In prior solar array installations, both framed and unframed modules have been mounted onto roof attachment systems (i.e. standoffs) that, in turn, are secured to a roof of a building. For such an array to endure over time, its roof attachment system must withstand all uplift, down forces, and the lateral loads, which will be imposed on the array during its operational life. Unfortunately, many prior-art attachment systems often prove inadequate, especially in withstanding the lateral loads on the array. Further, many attachment systems require additional structural supports in order to compensate for the down forces experienced from time to time. Accordingly, a proper attachment or mounting system for an array can be a substantial part of the overall capital cost of a solar energy system.
The cost of assembling and mounting a solar array is important where the array is of relatively small size, such as an array which is to be mounted on the roof of a residential structure, e.g. a house. That is, the total cost of a solar array, which includes shipping, assembly, and mounting of the array, must be figured into the overall economics of such a system.
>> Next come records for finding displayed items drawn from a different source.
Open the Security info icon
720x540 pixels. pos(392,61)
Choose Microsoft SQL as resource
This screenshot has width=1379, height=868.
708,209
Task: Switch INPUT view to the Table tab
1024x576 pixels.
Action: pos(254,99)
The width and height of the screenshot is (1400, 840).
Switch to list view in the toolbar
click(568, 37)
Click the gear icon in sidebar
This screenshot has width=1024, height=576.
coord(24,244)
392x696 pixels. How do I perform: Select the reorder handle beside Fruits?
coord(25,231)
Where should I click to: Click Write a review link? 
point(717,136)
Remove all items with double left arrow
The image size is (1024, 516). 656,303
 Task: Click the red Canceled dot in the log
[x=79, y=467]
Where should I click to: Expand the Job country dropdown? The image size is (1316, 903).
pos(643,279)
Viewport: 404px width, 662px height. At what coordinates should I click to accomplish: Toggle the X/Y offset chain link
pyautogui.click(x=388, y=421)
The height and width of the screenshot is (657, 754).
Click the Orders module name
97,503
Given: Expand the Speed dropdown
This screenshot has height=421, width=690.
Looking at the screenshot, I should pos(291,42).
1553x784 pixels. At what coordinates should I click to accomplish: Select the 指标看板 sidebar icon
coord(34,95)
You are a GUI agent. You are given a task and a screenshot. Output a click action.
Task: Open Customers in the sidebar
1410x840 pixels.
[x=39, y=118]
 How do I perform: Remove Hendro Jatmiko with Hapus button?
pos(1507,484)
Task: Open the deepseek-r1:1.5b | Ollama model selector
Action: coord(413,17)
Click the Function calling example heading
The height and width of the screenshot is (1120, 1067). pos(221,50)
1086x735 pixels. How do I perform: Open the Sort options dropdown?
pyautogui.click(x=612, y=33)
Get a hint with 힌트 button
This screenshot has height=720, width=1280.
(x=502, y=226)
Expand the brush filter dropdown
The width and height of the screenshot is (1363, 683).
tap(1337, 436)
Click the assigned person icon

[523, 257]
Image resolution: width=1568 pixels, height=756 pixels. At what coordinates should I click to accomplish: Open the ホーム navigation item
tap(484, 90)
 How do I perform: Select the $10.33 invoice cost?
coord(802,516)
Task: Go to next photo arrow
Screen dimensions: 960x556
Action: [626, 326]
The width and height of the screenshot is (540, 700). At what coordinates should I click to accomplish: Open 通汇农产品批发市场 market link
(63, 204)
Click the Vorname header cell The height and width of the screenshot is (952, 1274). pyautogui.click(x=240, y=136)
One major consideration in economically providing small solar arrays in the market place is in the packaging and shipping of the solar modules to their destination. That is, the edges of unframed modules (e.g. glass plates) are highly susceptible to damage if not packaged properly which, in turn, can add substantially to ultimate costs of the solar energy system. Where a large number of unframed modules are to be shipped to a single location, relatively expensive large wooden crates or cardboard containers are used to enclose the modules on pallets or the like, thereby decreasing the shipping cost per module.
However, the economics involved in the use of these large crates or containers do not fare as well where only a relative small number (e.g. 12) are needed for the array. This is due to the fact that the typical residential solar installer does not have access to the transportation and handling equipment required for the large module crates. Further, these large crates do not provide the flexibility of being able to deliver just the quantity of modules needed for a particular installation. Due to this lack of a secure, cost effective packaging technique for small numbers of unframed modules, higher cost framed modules are most often used for smaller solar arrays.
One factor which has reduced the growth of solar energy systems in the residential and related markets lies in the types of roofing material now commonly used in geographical areas, such as Europe and the US Southwest, and which is gaining in popularity in other areas. That is, many homes, especially upscale residences, now have roofs that are shingled with “tile” material (concrete, ceramic, or like material).
While mounting systems are available for directly mounting solar arrays to more conventional roofs (e.g. asphalt shingles), present systems for mounting an array to a tile roof are costly and time consuming since most require that at least some of the tiles have to be removed. Further complex measurements must be made in order to align the roof attachments, located under the tiles, with holes drilled in the tiles and with the roof structural systems which, in turn, lie above the tiles. Still further, some of these mounting systems require the mounting structure to be attached to the roof rafters rather than to the roof sheathing or decking, thereby requiring additional measurements and trial holes which, in turn, often results in mis-drilled holes through the shingles and leaks.
In view of the above, it can readily be seen that the art needs and improved apparatus and method for the installation of solar modules. The art also needs an apparatus and method for economically shipping and installing small solar energy arrays in order for such solar arrays to be more competitive in certain markets (e.g. residential). The present invention provides such apparatus and methods.